● **Provided passage**

....

Now it seems that the industry has moved in our direction, increasing collaboration, moving from proprietary to open systems and committing to standards that allow for the interchange of data and open APIs geared towards optimizing the entire Additive Manufacturing process. That all points to a very bright future for the entire additive industry, and we intend to play a central role in accelerating the industry’s move to serial production.

I’ll now ask Frank to review the financials for the quarter and for 2021. Frank?

Frank Orzechowski

Thank you, Mark. Our detailed financial results are contained in our Form 10-K filed with the SEC today, and the press release we issued contains key highlights of our financial results. So today, I will provide a brief overview of our financial results for the fourth quarter and full year of 2021.

Revenue for fiscal 2021 totaled $1.7 million as compared to $807,000 for fiscal 2020, primarily as a result of increased sales of our PrintRite3D systems. Our revenue for the fourth quarter of 2021 totaled $350,000 as compared to $200,000 in the fourth quarter of 2020.

Gross profit for the full year of 2021 was $1.1 million as compared to 2020’s gross profit of $216,000. Gross profit in the fourth quarter of 2021 was $200,000 as compared to negative $22,000 for the fourth quarter of 2020. Our gross margin for fiscal 2021 was 66% as compared to 27% for fiscal 2020.

This improvement of 39% was a result of lower manufacturing costs due to a combination of lower cost of certain components, engineering redesigns and efficiencies achieved in our manufacturing process.

....

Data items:
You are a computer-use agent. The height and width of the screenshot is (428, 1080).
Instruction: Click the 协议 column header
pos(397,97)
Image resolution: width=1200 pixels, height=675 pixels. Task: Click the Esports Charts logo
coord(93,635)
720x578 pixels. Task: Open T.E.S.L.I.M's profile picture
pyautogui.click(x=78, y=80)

....

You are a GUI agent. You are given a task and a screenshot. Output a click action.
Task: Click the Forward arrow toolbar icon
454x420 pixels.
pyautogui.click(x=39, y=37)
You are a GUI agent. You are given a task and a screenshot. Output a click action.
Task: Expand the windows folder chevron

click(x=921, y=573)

....

● **Do this**
For each statement, say whether it agrees with the earnings call excerpt, and answer yes or no with the deciding words of the excerpt quoted exactly. 1. Revenue for fiscal 2021 was $1.7 million. 2. Gross profit for the fourth quarter of 2020 was positive. 3. The gross margin improvement came from higher selling prices. The records have no connection to the earnings call excerpt.

● **Solution to this exercise**
1. Yes: "Revenue for fiscal 2021 totaled $1.7 million"
2. No: "negative $22,000 for the fourth quarter of 2020"
3. No: "a result of lower manufacturing costs"